Coach Brent Venables grabbed the dial and turned down the heat on his hot seat with this complete performance, in what felt like a must-win game for a coach who’d produced two losing records within his first three seasons at this blue blood.
After this performance, give that man another raise and contract extension! Just kidding, but, seriously, the Sooners played like an improved team.
Oklahoma defense a throwback showing for Brent Venables
This must have been the type of defensive performance Oklahoma envisioned when it hired Venables. When Kendal Daniels destroyed Michigan’s Justice Haynes on a screen pass, it would have counted as the stiffest hit of the entire Lincoln Riley era. BOOM-er, Sooner.
Who can say how good Michigan’s offense will prove to be? It looked a mess last season. True freshman quarterback Bryce Underwood offers promise, but he lacked the polish to handle a defense of this caliber, in his first road start. The Sooners never allowed Underwood to find a rhythm, and he misfired among the few times he had open targets.
As well as Oklahoma’s defense played, it needed its offense to hold up its end of the bargain. In a reverse of last season, it did.

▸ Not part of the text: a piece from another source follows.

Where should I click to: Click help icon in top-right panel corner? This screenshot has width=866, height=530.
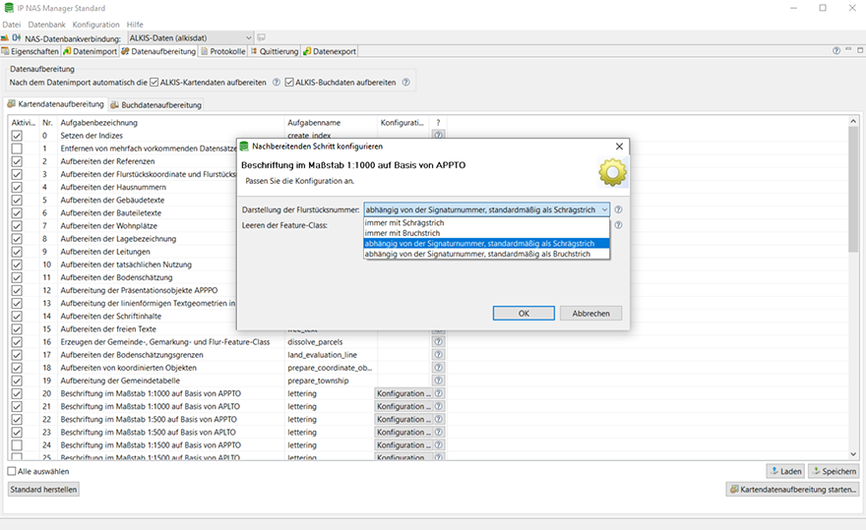(x=836, y=51)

If Oklahoma’s 24 points don’t sound like an outburst, consider the opponent. Michigan’s defense has ranked among the nation’s best for years. Also, consider the rut out of which this offense crawled. Oklahoma failed to produce more than 20 points in six games last season.
Venables aimed to rectify that by hiring a new offensive coordinator and landing a coveted transfer quarterback, John Mateer, along with a few other playmakers.
Venables also decided he’d call the defense himself after that unit failed to meet his standard last year.
In a make-or-break season, if Venables was going to go down, he’d go down doing what he does best – orchestrating the defense. That defense kept Underwood under duress, with a performance that evoked memories of Venables’ destructive defenses at Clemson.
John Mateer shows off big-play abilities
Venables earned some goodwill, or at least seeded some optimism, with how he handled the offseason, but preseason vibes can evaporate within just a few hours of a single Saturday. Ask Billy Napier about that.
Oklahoma’s performance should breed confidence. It showed that the preseason narrative about the Sooners possessing enough talent to pursue a playoff bid might have merit.
Oklahoma’s offense didn’t ignite a barrage of fireworks like the teams from yesteryear that gave “Boomer” and “Sooner” a workout. But, it made enough plays to complement the defense.
Mateer showed his elusiveness while leading the team in rushing, and he slipped away from a pass rusher before firing an arrow up the sideline to transfer wideout Isaiah Sategna III to set up a second-half touchdown that Oklahoma desperately needed.
Mateer missed some throws, and he was fortunate to only be intercepted once. In one brutal sequence, Mateer couldn’t connect with an open target on a flea-flicker, and after throwing two more incompletions while harassed by pass rushers, Oklahoma missed a field goal that would’ve made this win more comfortable.
But, Mateer also made some daring completions and dogged runs. The man’s got big-play capabilities, just as he showed quarterbacking Washington State. Pair Mateer with a healthy Deion Burks and the versatile Sategna, and Oklahoma has the ingredients of an offense that went M.I.A. all throughout 2024.
Mateer led Oklahoma on an impressive 8-minute march late in the fourth quarter that ended in a field goal, allowing Sooners fans to exhale.
Those final Oklahoma points sent the white ponies onto the field once more, pulling a wagon that’s cruising through the Palace again, revived by a transfer quarterback and a menacing defense.